Early defibrotide therapy and risk factors for post‐transplant veno‐occlusive disease/sinusoidal obstruction syndrome in childhood

Abstract Background Veno‐occlusive disease (VOD), also known as sinusoidal obstruction syndrome (SOS), is a life‐threatening complications of hematopoietic cell transplantation (HCT). Methods We studied the impact of early defibrotide (DF) therapy on the outcomes of pediatric patients with VOD/SOS after transplantation, focusing on recent immunotherapies. A total of 111 pediatric patients who underwent HCT for malignant disease between February 2017 and March 2023 at Kyushu University Hospital were included. Results Among 111 patients of less than 20 years of age who underwent HCT for malignancy at a single institution between 2017 and 2023, VOD/SOS occurred in 25 (23%) patients.

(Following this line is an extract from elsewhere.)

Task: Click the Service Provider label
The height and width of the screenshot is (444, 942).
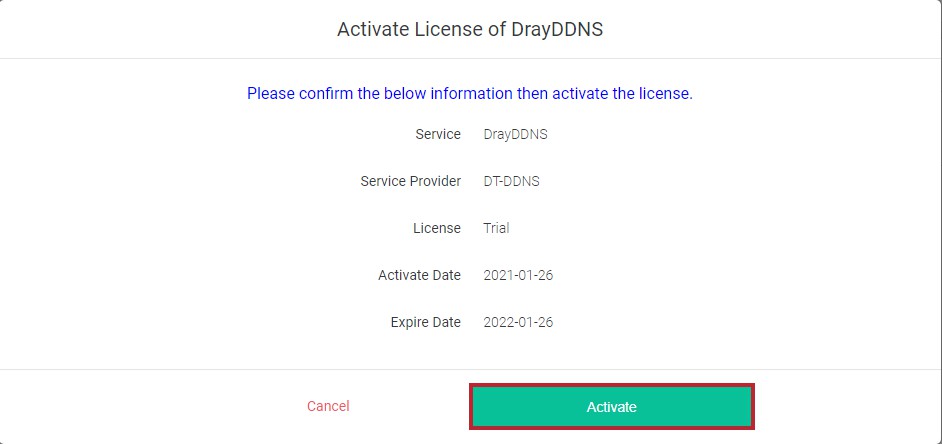Action: tap(411, 181)
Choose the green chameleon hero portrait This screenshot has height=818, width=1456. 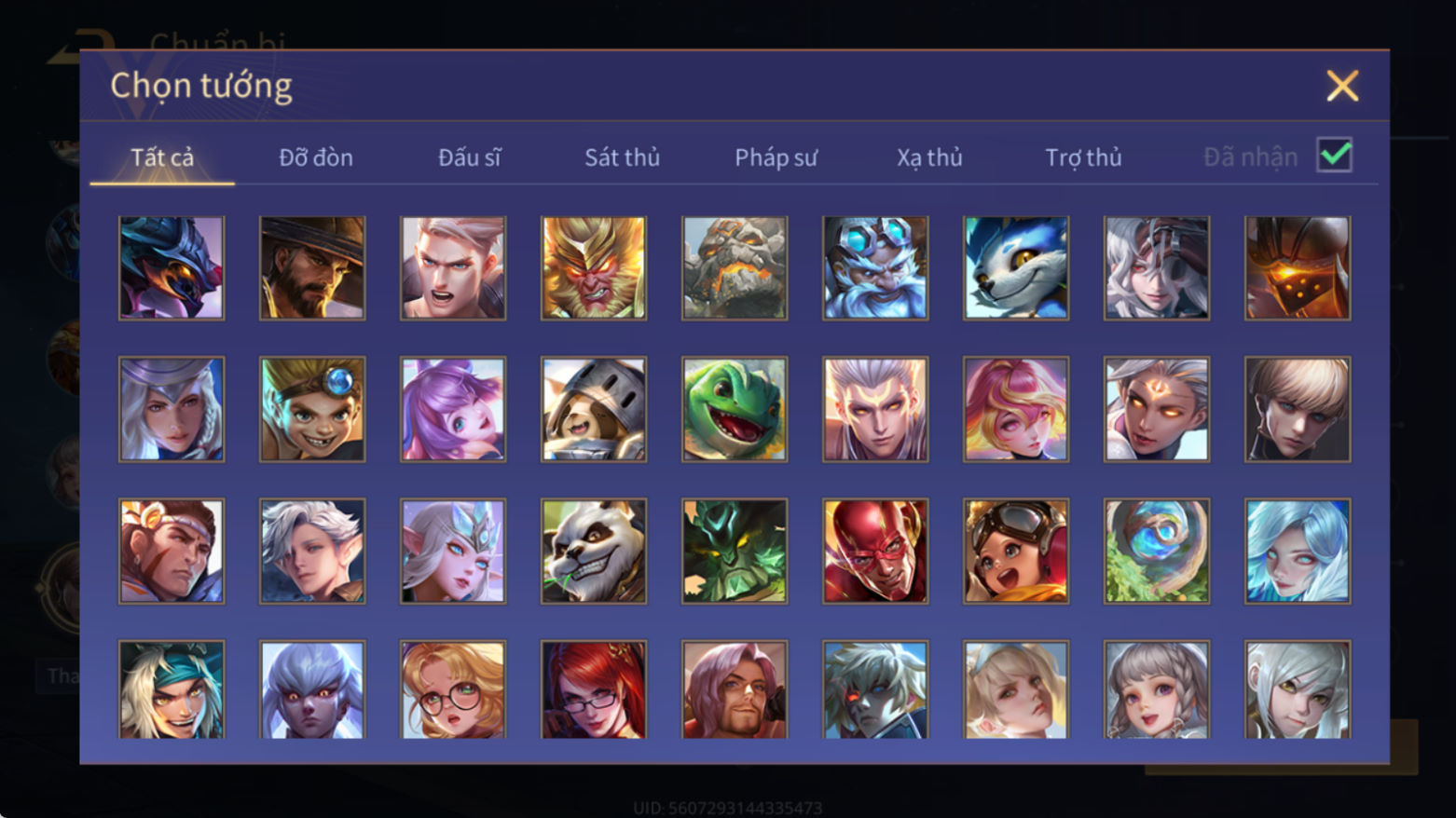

VOD/SOS developed more frequently in the post‐DF era (2020–2023, n = 58) than in the pre‐DF era (31% vs. 13%, p = .04). The proportion of patients with relapsed/refractory acute lymphoblastic leukemia (ALL) was higher in the post‐DF era than in the pre‐DF era (44% vs. 8%, p = .04). Early DF therapy that was started at two European Society for Blood and Marrow Transplantation diagnostic criteria reduced the severity of VOD/SOS ( p < .01) in comparison to non‐early therapy started at less than two criteria. A multivariate analysis indicated that a history of cytokine release syndrome (odds ratio [OR] = 10.4, p = .01) and juvenile myelomonocytic leukemia (OR = 8.98, p = .04), but not an endothelial activation and stress index (EASIX) score of greater than 0.85, were independent risk factors for VOD/SOS. Conclusions Early DF therapy improves the severity and survival outcomes of post‐transplant VOD/SOS in children. However, its incidence is increasing in the era of immunotherapy for progressive diseases.